Lost on Planet China - J. Maarten Troost [34]
And then, as we passed the umpteenth power plant, came the slow-to-dawn realization that there would be no blue sky. There would be no crisp-yet-warm, winter-has-been-conquered, let’s-celebrate-the-spring air. Instead, there would be smog. There would always be smog. Enough to drift across the vastness of the Pacific and settle like snow upon the mountains of the Sierra Nevada and even the waters of the Great Lakes.
How could people live in this? I wondered. How could they put it up with it? The air was so rank and dense with pollutants that even a Republican would be hollering for clean air. Really, it’s that bad. And then, as I perused my newspaper, it occurred to me that it’s very possible that the Chinese are not aware, exactly, of how appalling their air truly is.
The World Bank estimates that 700,000 people die each year in China simply from breathing air. The city of San Francisco has roughly 700,000 people. So, too, Indianapolis. And Austin. Lose these cities and people are bound to notice. One would think that the Chinese would be upset by this appalling state of affairs. And the Chinese government does, too, which is why it refuses to publish information confirming just how devastatingly foul China’s air is. And thus we hear Los Angeles is polluted too.
Meanwhile, as I finished an article on the government’s efforts to teach migrant workers good manners, the train pulled into Tai’an, the small industrial city near the base of lofty Tai Shan. I hopped off, walked briskly through a train station that smelled like piss, and found the taxi stand, where I soon understood what it is like to be regarded as prey. The taxi drivers couldn’t believe their good fortune. A laowai! Foreigner! I felt a sudden bond with sheep. I settled on a taxi, and as the other drivers congratulated him on his good fortune, we sped past an enormous bust of Lei Feng, Hero of the Revolution. I took note of what I could understand—Supermarket for Beverages, Tai’an Power Supply Business Hall, Silicon Valley Grand Hotel—and tried hard to ignore the heart-thumping fact that we were racing, horn blasting, up the wrong side of the road. Microseconds before crashing into a truck, we veered away and I emerged, heart palpitating, at a garish hotel on the edge of town. This had been the only hotel I could find that still had rooms available, and now standing before it, I could see why. It was inconveniently located, and gaudy as a hotel in Reno, but one that didn’t have to comply with anything so burdensome as building codes.

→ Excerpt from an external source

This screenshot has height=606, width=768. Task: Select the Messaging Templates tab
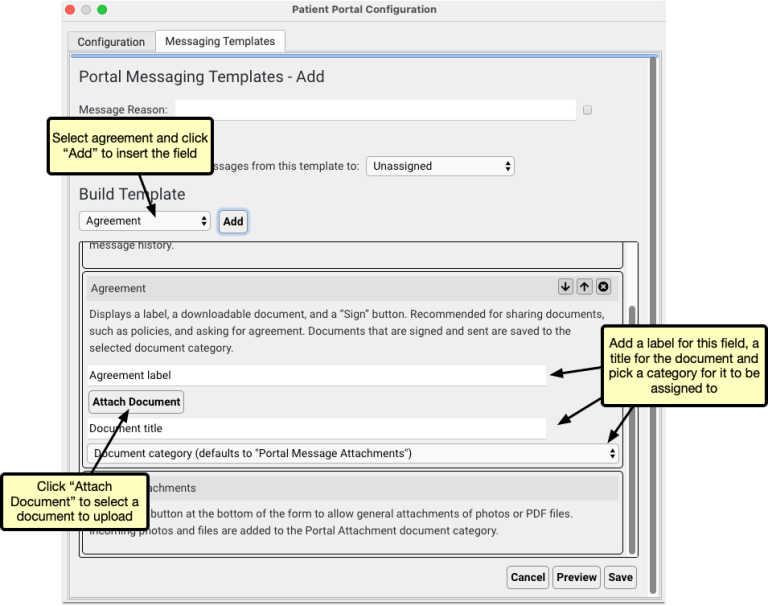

“Passport, please,” said the young woman at the front desk. She showed it to her colleague and they spent a moment giggling. “Where you from? I have not heard of this country Netherlands. I think it is maybe in Europe.”
“Excellent guess.”
I made my way to my room, opened the flimsy door, and noted that among the grooming products lined up along the bathroom shelf were packets of his and her Erotic Sex Lotion and packages of his and her polyester shorts provocatively labeled “Sexywear.” A moment later, the telephone rang.
“Nihao,” I said, and then followed a moment later with “I’m sorry. I don’t speak Chinese.”
There was a momentary pause. “Massagee?” said the woman on the line.
“Er…” What is this, messagee? “Thank you, but no.”
I hung up, puzzled, and opened the curtains to a vista dominated by the sputtering power plant next door. Well, I thought. At least I had a view.